Hoʻoponopono Invocation
I turn inward, into the stone bowl of my heart where your voice echoes still.
I love you not as possession,
rather as the rain loves the mountain without clinging,
endlessly returning.
Let my breath be a canoe.
Let it carry us back to the shore where nothing was ever broken
only waiting to be remembered.
I love you As the wind loves the cliff,
without needing to hold, yet always arriving.
I love you
because we are never truly apart – because love is the first and final language.
I’m sorry for the shadow I cast across your light,
for the silence that fell like ash where song once lived.
I’m sorry for the ways I have forgotten,
for the sharpness I carried in my tongue,
for turning away when you needed me.
I’m sorry
for the echoes of pain I did not understand
for what was mine to tend but left untended.

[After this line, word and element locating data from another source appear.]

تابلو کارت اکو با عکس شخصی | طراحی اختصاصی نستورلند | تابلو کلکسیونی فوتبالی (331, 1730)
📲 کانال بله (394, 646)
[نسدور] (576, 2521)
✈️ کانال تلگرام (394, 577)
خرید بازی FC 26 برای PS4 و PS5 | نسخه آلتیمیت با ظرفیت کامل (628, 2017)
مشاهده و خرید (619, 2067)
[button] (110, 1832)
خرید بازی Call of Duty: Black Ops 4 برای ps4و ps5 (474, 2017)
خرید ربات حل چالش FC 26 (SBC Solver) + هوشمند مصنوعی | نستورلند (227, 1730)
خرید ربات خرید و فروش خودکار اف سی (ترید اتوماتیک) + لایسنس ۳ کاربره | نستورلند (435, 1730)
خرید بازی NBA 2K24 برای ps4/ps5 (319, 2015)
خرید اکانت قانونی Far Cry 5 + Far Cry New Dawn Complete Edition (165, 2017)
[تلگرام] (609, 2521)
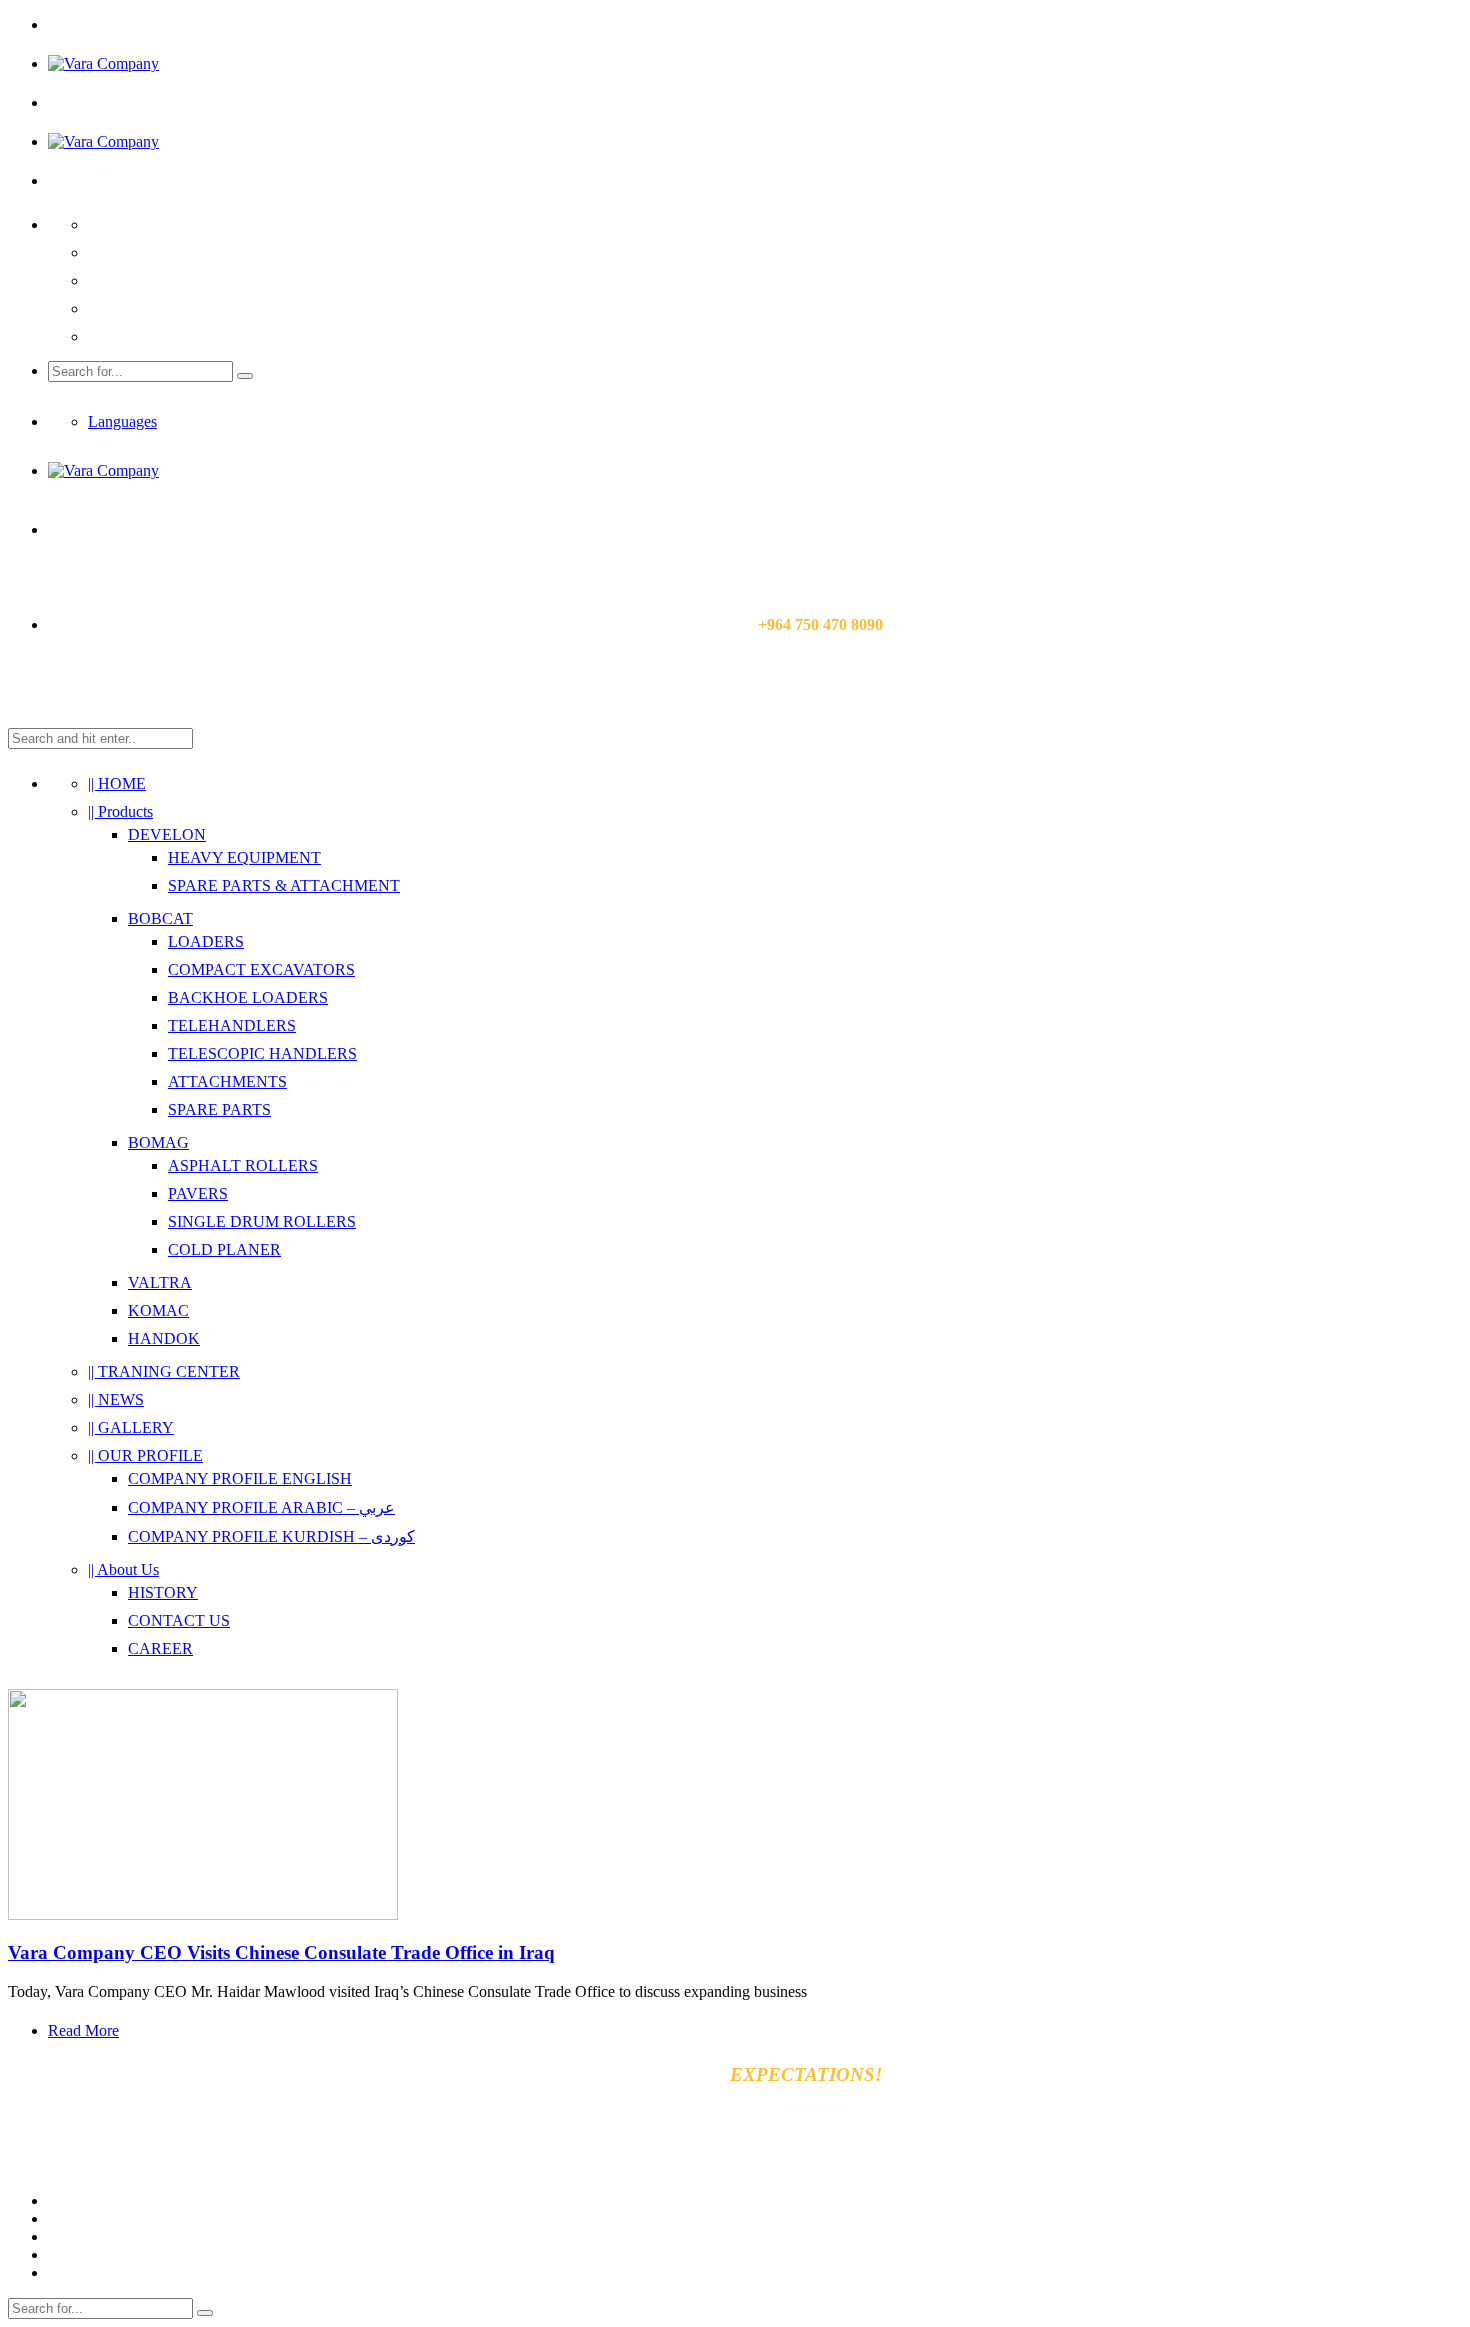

Please forgive me, not as one who begs,
rather, as one who awakens to the ripple of consequence in every tide.
Please forgive me for my part in the fracture,
Spoken or silent, Known or unknown.
Please forgive me not because I deserve,
but because I remember
that we are woven of the same rain.
Thank you for holding the thread even as it frayed,
for the sky’s quiet patience when we forgot how to pray.
Thank you for your patience as the tide returns,
for the lessons carried in silence, for still being here.
Thank you for the breath between us,
for every seed of peace planted in storm.
Let this forgiveness ripple out beyond us
to the bones of the land,
to those who came before,
to those yet to come.
Let what has been made right be carried unto eternity.